## REQUIREMENT
Extract all of the entries and set them down verbatim.

Stored data
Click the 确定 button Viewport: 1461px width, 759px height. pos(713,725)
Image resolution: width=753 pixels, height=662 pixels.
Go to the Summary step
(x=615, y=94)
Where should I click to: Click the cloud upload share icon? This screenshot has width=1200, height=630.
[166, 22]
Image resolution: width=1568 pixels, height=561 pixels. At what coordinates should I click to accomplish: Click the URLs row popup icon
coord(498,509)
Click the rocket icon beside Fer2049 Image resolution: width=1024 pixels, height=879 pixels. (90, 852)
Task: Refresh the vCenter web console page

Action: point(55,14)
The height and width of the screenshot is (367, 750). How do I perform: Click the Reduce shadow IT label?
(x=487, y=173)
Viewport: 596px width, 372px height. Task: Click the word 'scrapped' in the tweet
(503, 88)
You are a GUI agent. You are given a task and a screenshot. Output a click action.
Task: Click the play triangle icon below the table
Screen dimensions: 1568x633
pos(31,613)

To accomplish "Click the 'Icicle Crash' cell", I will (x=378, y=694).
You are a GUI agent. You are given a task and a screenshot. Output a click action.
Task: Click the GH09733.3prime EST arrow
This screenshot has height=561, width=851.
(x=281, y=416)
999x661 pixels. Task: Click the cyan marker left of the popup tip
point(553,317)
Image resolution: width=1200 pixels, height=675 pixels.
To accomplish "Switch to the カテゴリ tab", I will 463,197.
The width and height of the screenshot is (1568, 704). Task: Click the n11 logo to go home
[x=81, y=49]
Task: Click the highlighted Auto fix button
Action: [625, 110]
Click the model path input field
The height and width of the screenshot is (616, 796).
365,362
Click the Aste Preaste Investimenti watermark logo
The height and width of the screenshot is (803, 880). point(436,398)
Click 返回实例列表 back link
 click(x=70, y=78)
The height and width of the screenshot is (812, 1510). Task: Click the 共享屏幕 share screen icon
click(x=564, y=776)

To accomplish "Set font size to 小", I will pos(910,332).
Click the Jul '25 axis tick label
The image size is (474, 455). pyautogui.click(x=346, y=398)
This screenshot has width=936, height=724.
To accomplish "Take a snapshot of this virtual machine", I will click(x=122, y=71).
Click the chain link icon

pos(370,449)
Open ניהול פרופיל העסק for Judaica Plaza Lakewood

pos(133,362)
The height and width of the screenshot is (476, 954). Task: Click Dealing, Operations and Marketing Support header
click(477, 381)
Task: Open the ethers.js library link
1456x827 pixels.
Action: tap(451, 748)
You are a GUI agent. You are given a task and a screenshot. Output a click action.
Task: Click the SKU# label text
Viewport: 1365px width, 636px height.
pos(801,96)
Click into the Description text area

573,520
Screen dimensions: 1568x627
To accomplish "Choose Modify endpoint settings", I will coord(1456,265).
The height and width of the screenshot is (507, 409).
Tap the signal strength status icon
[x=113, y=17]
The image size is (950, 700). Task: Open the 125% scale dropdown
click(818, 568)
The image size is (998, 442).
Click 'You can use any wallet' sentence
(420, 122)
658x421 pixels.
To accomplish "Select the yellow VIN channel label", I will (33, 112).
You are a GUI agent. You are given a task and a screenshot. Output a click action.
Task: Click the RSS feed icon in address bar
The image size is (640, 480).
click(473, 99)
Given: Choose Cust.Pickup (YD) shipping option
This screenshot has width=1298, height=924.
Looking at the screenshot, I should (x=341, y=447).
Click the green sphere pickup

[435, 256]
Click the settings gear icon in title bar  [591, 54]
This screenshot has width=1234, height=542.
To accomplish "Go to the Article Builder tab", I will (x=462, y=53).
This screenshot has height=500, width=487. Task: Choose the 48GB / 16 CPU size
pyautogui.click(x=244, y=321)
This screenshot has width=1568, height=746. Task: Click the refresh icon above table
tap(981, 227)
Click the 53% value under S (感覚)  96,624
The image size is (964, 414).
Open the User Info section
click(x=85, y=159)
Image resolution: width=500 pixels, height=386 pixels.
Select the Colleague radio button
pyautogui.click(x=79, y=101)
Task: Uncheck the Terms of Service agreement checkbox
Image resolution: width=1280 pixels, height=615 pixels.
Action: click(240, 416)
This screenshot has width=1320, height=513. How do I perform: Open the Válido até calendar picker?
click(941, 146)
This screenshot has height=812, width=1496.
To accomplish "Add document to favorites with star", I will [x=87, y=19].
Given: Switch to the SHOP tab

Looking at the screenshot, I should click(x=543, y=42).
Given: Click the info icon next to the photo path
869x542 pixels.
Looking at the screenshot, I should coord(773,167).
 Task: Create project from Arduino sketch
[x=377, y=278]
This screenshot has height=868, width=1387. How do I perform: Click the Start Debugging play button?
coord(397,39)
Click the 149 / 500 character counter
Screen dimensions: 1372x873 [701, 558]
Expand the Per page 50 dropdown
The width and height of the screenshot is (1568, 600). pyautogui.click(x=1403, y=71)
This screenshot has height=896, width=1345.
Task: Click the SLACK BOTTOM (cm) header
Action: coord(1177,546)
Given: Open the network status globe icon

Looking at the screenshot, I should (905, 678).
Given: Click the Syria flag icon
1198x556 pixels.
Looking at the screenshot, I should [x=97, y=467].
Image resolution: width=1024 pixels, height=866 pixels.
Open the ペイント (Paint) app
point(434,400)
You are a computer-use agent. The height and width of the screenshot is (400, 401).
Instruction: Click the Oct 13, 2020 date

## WRITTEN ANSWER
Click the 确定 button Viewport: 1461px width, 759px height. pos(713,725)
Image resolution: width=753 pixels, height=662 pixels.
Go to the Summary step
(x=615, y=94)
Where should I click to: Click the cloud upload share icon? This screenshot has width=1200, height=630.
[166, 22]
Image resolution: width=1568 pixels, height=561 pixels. At what coordinates should I click to accomplish: Click the URLs row popup icon
coord(498,509)
Click the rocket icon beside Fer2049 Image resolution: width=1024 pixels, height=879 pixels. (90, 852)
Task: Refresh the vCenter web console page

Action: point(55,14)
The height and width of the screenshot is (367, 750). How do I perform: Click the Reduce shadow IT label?
(x=487, y=173)
Viewport: 596px width, 372px height. Task: Click the word 'scrapped' in the tweet
(503, 88)
You are a GUI agent. You are given a task and a screenshot. Output a click action.
Task: Click the play triangle icon below the table
Screen dimensions: 1568x633
pos(31,613)

To accomplish "Click the 'Icicle Crash' cell", I will (x=378, y=694).
You are a GUI agent. You are given a task and a screenshot. Output a click action.
Task: Click the GH09733.3prime EST arrow
This screenshot has height=561, width=851.
(x=281, y=416)
999x661 pixels. Task: Click the cyan marker left of the popup tip
point(553,317)
Image resolution: width=1200 pixels, height=675 pixels.
To accomplish "Switch to the カテゴリ tab", I will 463,197.
The width and height of the screenshot is (1568, 704). Task: Click the n11 logo to go home
[x=81, y=49]
Task: Click the highlighted Auto fix button
Action: [625, 110]
Click the model path input field
The height and width of the screenshot is (616, 796).
365,362
Click the Aste Preaste Investimenti watermark logo
The height and width of the screenshot is (803, 880). point(436,398)
Click 返回实例列表 back link
 click(x=70, y=78)
The height and width of the screenshot is (812, 1510). Task: Click the 共享屏幕 share screen icon
click(x=564, y=776)

To accomplish "Set font size to 小", I will pos(910,332).
Click the Jul '25 axis tick label
The image size is (474, 455). pyautogui.click(x=346, y=398)
This screenshot has width=936, height=724.
To accomplish "Take a snapshot of this virtual machine", I will click(x=122, y=71).
Click the chain link icon

pos(370,449)
Open ניהול פרופיל העסק for Judaica Plaza Lakewood

pos(133,362)
The height and width of the screenshot is (476, 954). Task: Click Dealing, Operations and Marketing Support header
click(477, 381)
Task: Open the ethers.js library link
1456x827 pixels.
Action: tap(451, 748)
You are a GUI agent. You are given a task and a screenshot. Output a click action.
Task: Click the SKU# label text
Viewport: 1365px width, 636px height.
pos(801,96)
Click into the Description text area

573,520
Screen dimensions: 1568x627
To accomplish "Choose Modify endpoint settings", I will coord(1456,265).
The height and width of the screenshot is (507, 409).
Tap the signal strength status icon
[x=113, y=17]
The image size is (950, 700). Task: Open the 125% scale dropdown
click(818, 568)
The image size is (998, 442).
Click 'You can use any wallet' sentence
(420, 122)
658x421 pixels.
To accomplish "Select the yellow VIN channel label", I will (33, 112).
You are a GUI agent. You are given a task and a screenshot. Output a click action.
Task: Click the RSS feed icon in address bar
The image size is (640, 480).
click(473, 99)
Given: Choose Cust.Pickup (YD) shipping option
This screenshot has width=1298, height=924.
Looking at the screenshot, I should (x=341, y=447).
Click the green sphere pickup

[435, 256]
Click the settings gear icon in title bar  [591, 54]
This screenshot has width=1234, height=542.
To accomplish "Go to the Article Builder tab", I will (x=462, y=53).
This screenshot has height=500, width=487. Task: Choose the 48GB / 16 CPU size
pyautogui.click(x=244, y=321)
This screenshot has width=1568, height=746. Task: Click the refresh icon above table
tap(981, 227)
Click the 53% value under S (感覚)  96,624
The image size is (964, 414).
Open the User Info section
click(x=85, y=159)
Image resolution: width=500 pixels, height=386 pixels.
Select the Colleague radio button
pyautogui.click(x=79, y=101)
Task: Uncheck the Terms of Service agreement checkbox
Image resolution: width=1280 pixels, height=615 pixels.
Action: click(240, 416)
This screenshot has width=1320, height=513. How do I perform: Open the Válido até calendar picker?
click(941, 146)
This screenshot has height=812, width=1496.
To accomplish "Add document to favorites with star", I will [x=87, y=19].
Given: Switch to the SHOP tab

Looking at the screenshot, I should click(x=543, y=42).
Given: Click the info icon next to the photo path
869x542 pixels.
Looking at the screenshot, I should coord(773,167).
 Task: Create project from Arduino sketch
[x=377, y=278]
This screenshot has height=868, width=1387. How do I perform: Click the Start Debugging play button?
coord(397,39)
Click the 149 / 500 character counter
Screen dimensions: 1372x873 [701, 558]
Expand the Per page 50 dropdown
The width and height of the screenshot is (1568, 600). pyautogui.click(x=1403, y=71)
This screenshot has height=896, width=1345.
Task: Click the SLACK BOTTOM (cm) header
Action: coord(1177,546)
Given: Open the network status globe icon

Looking at the screenshot, I should (905, 678).
Given: Click the Syria flag icon
1198x556 pixels.
Looking at the screenshot, I should [x=97, y=467].
Image resolution: width=1024 pixels, height=866 pixels.
Open the ペイント (Paint) app
point(434,400)
You are a computer-use agent. The height and width of the screenshot is (400, 401).
Instruction: Click the Oct 13, 2020 date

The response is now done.